Batam (ANTARA) - Badan Meteorologi, Klimatologi, dan Geofisika (BMKG) Stasiun Meteorologi Hang Nadim mengeluarkan peringatan dini terkait potensi cuaca ekstrem yang akan melanda wilayah Kepulauan Riau (Kepri) pada Senin (13/4) hingga Selasa dini hari. Kondisi ini disebabkan oleh perlambatan kecepatan angin dan tingginya kelembaban udara yang memicu pertumbuhan awan hujan.

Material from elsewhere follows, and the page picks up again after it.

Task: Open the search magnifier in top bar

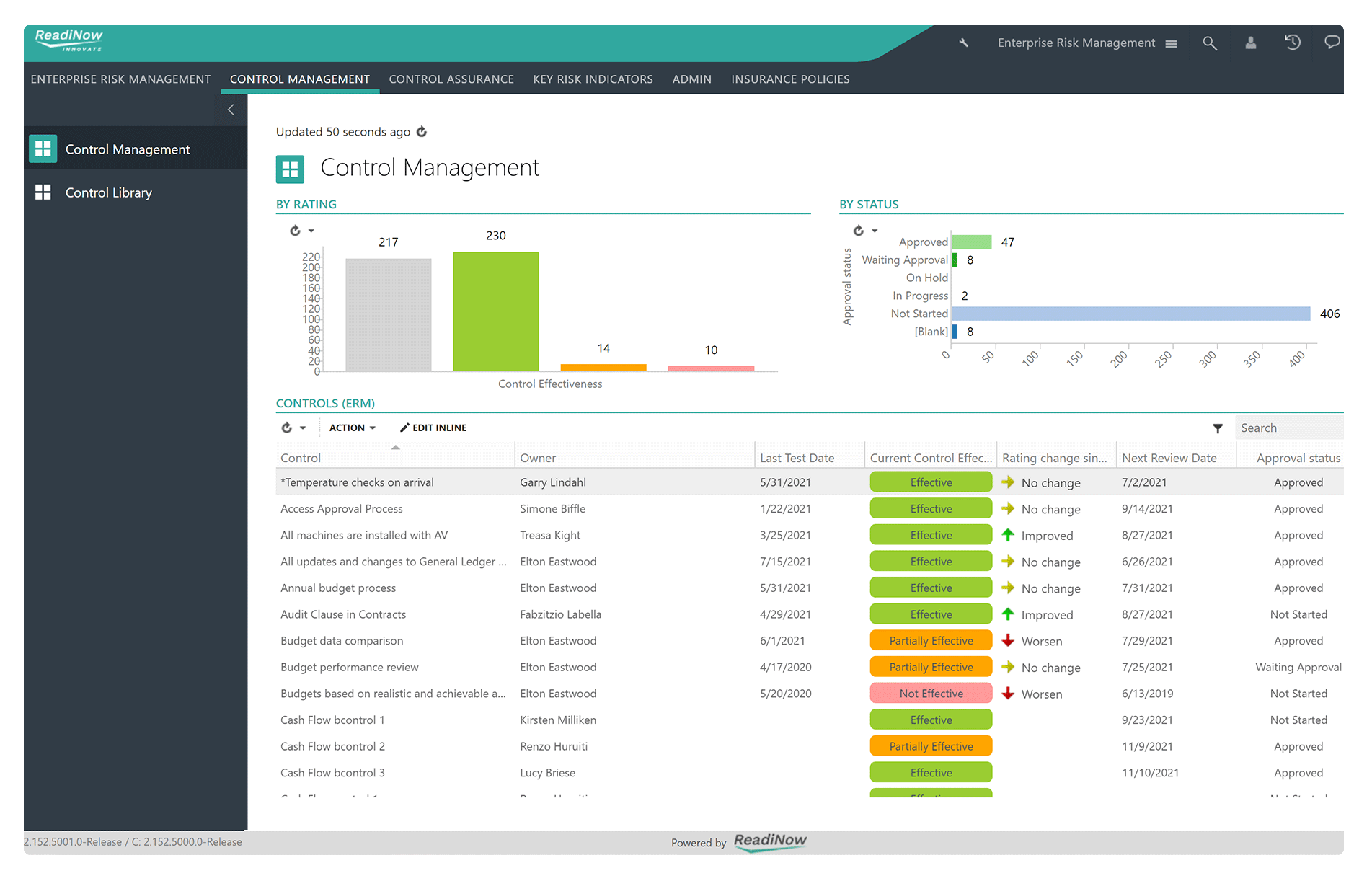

Secara umum, cuaca Kepri diprakirakan akan didominasi awan tebal dengan potensi hujan intensitas ringan hingga lebat yang dapat terjadi sepanjang hari, mulai dari pagi hingga dini hari.
Peringatan Dini Dini Hari
BMKG memberikan penekanan khusus pada waktu Selasa dini hari. Masyarakat diminta waspada terhadap hujan intensitas sedang hingga lebat yang dapat disertai kilat/petir dan angin kencang di wilayah berikut:
-
Kota Batam
-
Kota Tanjungpinang
-
Kabupaten Bintan
-
Kabupaten Karimun
-
Kabupaten Lingga
Wilayah Natuna dan Anambas diprakirakan cenderung lebih kondusif dengan cuaca berawan hingga hujan ringan pada siang hari, namun tetap diimbau untuk memperhatikan perubahan cuaca mendadak.
Kondisi Suhu dan Angin
Berdasarkan data teknis, suhu udara diprakirakan berada di rentang 24 - 32°C. Kecepatan angin terpantau cukup bervariasi dengan arah dominan dari Timur dan Selatan. Kecepatan angin tertinggi diprediksi terjadi di wilayah Lingga, Natuna, Anambas dan Tanjungpinang yang mencapai 12 - 14 km/jam, terutama saat terjadi pertumbuhan awan konvektif.